Mime Scraper
Scrapes mimetype metadata and exports as json
Contents
Description
This project is about a web scraping script that scrapes data from Complete MIME Types List, and exports them to a json file.
What's the problem we are trying to solve?
For one of my internal projects, where users could upload any file and store in a custom cloud db, it was required for the files to be identified via their mimetypes along with some basic info about the file types along with a suitable icon for each file type.
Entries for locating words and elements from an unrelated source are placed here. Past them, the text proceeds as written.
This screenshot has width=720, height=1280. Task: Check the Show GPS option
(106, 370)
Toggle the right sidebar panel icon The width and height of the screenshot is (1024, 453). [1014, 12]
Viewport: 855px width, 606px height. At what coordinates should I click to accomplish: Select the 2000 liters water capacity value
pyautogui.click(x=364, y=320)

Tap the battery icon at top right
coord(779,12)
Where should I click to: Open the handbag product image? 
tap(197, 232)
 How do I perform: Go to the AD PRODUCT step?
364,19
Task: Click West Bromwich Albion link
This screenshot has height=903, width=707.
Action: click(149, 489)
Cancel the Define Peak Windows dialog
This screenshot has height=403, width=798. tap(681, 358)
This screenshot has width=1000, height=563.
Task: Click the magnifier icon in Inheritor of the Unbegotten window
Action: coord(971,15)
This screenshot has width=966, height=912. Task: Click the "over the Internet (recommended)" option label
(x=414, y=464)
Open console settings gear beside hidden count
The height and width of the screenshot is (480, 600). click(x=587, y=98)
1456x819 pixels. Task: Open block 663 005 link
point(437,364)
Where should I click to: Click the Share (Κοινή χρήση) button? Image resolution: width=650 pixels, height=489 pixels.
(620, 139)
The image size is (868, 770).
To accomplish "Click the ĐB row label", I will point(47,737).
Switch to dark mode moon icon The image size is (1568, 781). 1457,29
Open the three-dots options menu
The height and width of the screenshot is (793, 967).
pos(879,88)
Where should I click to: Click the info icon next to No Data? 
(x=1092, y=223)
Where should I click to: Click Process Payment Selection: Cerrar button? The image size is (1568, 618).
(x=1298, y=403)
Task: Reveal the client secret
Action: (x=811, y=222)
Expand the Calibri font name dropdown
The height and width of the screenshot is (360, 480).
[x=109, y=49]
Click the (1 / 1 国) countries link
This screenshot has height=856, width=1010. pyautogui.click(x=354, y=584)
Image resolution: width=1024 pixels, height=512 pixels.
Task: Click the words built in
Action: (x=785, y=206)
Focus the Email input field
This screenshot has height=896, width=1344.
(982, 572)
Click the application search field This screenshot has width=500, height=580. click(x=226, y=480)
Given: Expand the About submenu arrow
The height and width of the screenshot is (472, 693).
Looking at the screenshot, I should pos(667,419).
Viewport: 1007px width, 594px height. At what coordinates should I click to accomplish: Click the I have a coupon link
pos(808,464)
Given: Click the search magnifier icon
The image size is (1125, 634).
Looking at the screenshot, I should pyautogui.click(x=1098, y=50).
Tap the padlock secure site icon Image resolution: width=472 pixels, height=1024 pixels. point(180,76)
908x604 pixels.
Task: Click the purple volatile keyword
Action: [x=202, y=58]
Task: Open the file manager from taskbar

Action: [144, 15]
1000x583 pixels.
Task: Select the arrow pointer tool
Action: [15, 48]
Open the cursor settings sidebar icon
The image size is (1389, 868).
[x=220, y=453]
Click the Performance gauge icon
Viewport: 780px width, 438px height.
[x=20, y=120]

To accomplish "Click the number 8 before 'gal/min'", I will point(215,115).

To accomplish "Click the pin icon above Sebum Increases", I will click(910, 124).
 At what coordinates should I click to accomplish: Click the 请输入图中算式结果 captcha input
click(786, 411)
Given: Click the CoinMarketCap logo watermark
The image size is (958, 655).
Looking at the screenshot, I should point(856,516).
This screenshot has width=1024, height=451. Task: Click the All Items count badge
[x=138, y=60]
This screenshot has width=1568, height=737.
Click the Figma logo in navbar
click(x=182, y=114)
How can Mime Scraper help?
Mime Scraper creates a json of all existing mimetypes supported by HTTP, with the following 5 fields:
- name: name of the file type
- mimetype: mimetype of the file
- extension: extension of the file associated
- icon: this field is to be populated with the relevant icon theme you'd be using, so it has been kept empty. (I've used tabler icons, you may request the final file for taber icons integration)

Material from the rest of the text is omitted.